I wasn't raised to send Thank You notes, but because I don't live in a vacuum I learned that this is the polite thing to do. People make a choice to care or not care about making an effort, that's what it comes down to.
For what it's worth, I am a little wound up on this front. My sister complains nonstop about how her spouse/our parents/(fill in the blank) puts no thoughts into gifts to her. She also complains bitterly when anyone gives her or her children a gift card. So despite living long distance from her, last three bdays went all over the place to build special packages for her bdays, to make up for what she felt she was lacking from others. Not ONCE has she ever even called to thank me for this. We'll talk, but I have to ask if she received it eventually, and I get just a "yes." And what does she send me...gift certificates. Plus, not once has she had my nephew/nieces send thank you for the long distance gifts let alone a phone call letting me know it's arrived. So now, I don't even bother. She gets a gift card, nieces get some cash in a card, and when my nephew turned 20 and old enough to know better that it was wrong to not even call with an acknowledgement, I stopped sending him anything all together. Since it obviously meant so little to him, why bother? This Christmas I made her and my bro's family some great gift baskets, personalized them so they weren't identical. Even I, who am so criticla of myself, thought they turned out great. My brother and his wife went on and on about them, my sister..in the SAME ROOM when they were opened, didn't even look at me or say a word. So now I'm done trying at Christmas. Next year it's a generic GC. Obviously she doesn't care, so why should I. Though sadly, I know she's now going to complain about me not "trying hard enough."
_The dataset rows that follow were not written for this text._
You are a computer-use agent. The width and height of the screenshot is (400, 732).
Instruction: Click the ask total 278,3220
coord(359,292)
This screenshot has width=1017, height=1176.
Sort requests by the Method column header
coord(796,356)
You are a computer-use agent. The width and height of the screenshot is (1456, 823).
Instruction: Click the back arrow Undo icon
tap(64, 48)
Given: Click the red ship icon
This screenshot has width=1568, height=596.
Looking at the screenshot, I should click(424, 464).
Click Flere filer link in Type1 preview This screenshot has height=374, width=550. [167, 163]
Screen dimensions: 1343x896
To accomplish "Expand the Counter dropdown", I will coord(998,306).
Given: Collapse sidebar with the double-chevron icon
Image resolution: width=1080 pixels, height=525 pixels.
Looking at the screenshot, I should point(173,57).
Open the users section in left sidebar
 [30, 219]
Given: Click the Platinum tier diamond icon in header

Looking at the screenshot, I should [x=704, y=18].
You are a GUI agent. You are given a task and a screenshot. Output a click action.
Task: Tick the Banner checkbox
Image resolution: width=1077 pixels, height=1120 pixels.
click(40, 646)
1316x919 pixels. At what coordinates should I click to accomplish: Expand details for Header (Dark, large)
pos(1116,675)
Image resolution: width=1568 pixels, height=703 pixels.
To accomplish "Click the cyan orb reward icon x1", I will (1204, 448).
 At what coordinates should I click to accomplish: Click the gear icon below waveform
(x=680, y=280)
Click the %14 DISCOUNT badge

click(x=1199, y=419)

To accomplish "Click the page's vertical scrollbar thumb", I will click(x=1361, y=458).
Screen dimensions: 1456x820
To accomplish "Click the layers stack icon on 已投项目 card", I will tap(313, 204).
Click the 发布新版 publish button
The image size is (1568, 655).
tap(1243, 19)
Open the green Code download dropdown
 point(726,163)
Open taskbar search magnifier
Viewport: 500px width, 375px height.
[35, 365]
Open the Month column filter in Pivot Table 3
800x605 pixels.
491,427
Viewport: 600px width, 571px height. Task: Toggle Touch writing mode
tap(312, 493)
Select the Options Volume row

I have some sympathy for not sending thank you notes when the gift was received in person (except in the instance of weddings and showers). But to be fair, I don't think if that it's any kind of excuse to say, "well I was there in person, so saying thank you was enough." Following that logic, the giver could just say, "well since we were there in person, saying congratulations (or just showing up) was enough" instead of bringing a gift. If the "recipient" is fine with that, then it's all good, but it goes both ways.
Bottom line: if someone takes the time to go out of there way to find a gift for you, overall telling you they were thinking about you, it's a little petty to say in return you don't have the time or interest in taking a minute to pen a thank you. It's that extra effort that makes the difference.